The findings from a survey show that work is a deeply ingrained habit here. They show that Singaporeans anticipate retiring at 61 while the average age from all respondents in China, Hong Kong, Indonesia, Japan, Malaysia, Taiwan, the Philippines and Singapore is 60.

Respondents here also expect to take on some form of work for another nine years till they hit 70 to supplement their savings, more than their regional counterparts. The Asian average is to work six more years till 66. The statutory retirement age here is 62 but employers are required to re-hire those who are eligible when they turn 62, up to 65.

Financial services group Manulife noted in a statement yesterday that the Singaporean respondents' expectations in its survey may be unrealistic.

About 70 per cent expect to work in retirement, the survey found, a level much higher than the actual participation rate of 40 per cent for those between 65 and 69 years old. The employment figure falls to less than 15 per cent for those in their 70s.

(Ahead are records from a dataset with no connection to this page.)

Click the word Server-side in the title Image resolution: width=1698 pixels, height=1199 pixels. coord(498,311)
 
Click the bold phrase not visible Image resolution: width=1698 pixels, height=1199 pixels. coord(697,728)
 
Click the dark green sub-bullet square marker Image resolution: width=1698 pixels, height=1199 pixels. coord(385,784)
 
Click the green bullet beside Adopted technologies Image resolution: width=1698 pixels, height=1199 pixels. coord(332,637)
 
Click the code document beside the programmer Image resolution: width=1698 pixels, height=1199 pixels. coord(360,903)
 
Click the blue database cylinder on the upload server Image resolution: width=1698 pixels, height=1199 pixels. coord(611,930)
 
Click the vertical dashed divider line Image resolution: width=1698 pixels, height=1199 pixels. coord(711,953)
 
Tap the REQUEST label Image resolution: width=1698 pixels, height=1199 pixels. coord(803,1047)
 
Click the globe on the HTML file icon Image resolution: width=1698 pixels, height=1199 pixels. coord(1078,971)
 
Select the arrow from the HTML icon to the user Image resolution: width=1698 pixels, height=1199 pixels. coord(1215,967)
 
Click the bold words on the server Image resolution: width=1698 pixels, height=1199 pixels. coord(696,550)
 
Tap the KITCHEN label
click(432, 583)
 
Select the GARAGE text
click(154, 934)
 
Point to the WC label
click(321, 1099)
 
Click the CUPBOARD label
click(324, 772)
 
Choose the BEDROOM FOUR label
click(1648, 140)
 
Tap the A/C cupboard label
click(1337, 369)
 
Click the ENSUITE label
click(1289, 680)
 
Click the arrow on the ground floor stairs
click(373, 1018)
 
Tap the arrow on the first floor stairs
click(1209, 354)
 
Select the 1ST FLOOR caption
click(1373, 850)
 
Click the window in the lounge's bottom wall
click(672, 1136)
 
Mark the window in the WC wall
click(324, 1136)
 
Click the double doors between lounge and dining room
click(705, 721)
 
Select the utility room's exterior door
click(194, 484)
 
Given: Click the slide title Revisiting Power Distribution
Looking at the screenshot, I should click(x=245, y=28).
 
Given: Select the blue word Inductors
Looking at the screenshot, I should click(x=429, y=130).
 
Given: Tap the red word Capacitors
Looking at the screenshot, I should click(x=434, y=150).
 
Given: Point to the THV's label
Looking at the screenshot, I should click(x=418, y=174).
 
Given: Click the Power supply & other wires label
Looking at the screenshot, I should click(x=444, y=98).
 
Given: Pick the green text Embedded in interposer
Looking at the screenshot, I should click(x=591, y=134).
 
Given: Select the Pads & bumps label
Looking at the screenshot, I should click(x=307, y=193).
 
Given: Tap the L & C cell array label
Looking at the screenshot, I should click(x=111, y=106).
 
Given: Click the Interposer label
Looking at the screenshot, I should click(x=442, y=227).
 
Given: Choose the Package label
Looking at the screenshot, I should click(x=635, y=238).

Manulife Singapore chief executive Annette King said: "Research reveals that elderly labour employment levels are generally well below the level the survey findings point to.

"This may be because retirees are more selective about the jobs they take, looking for positions that offer flexible work schedules, or ones that are in line with their personal interests and that are less physically demanding.

"Or they may have elderly-related health issues that prevent them from working."

Singaporeans expect their savings and income to last till they are 80, although the average Singaporean now lives to 84 years old. Cash is king and Singaporeans allocate 39 per cent of their portfolios, excluding property, to it. They hold on to an average 33 months of personal income in cash, higher than the regional average of 21 months.

Ms Jill Smith, chief investment officer at Manulife Asset Management Singapore, said: "These savings generate little or no return - a portion would be better allocated to more productive investments such as fixed income or equity portfolios."

While Singaporeans prefer cash, other favoured investment alternatives are blue-chip stocks or property. About 4,000 respondents were polled altogether in the survey done last year.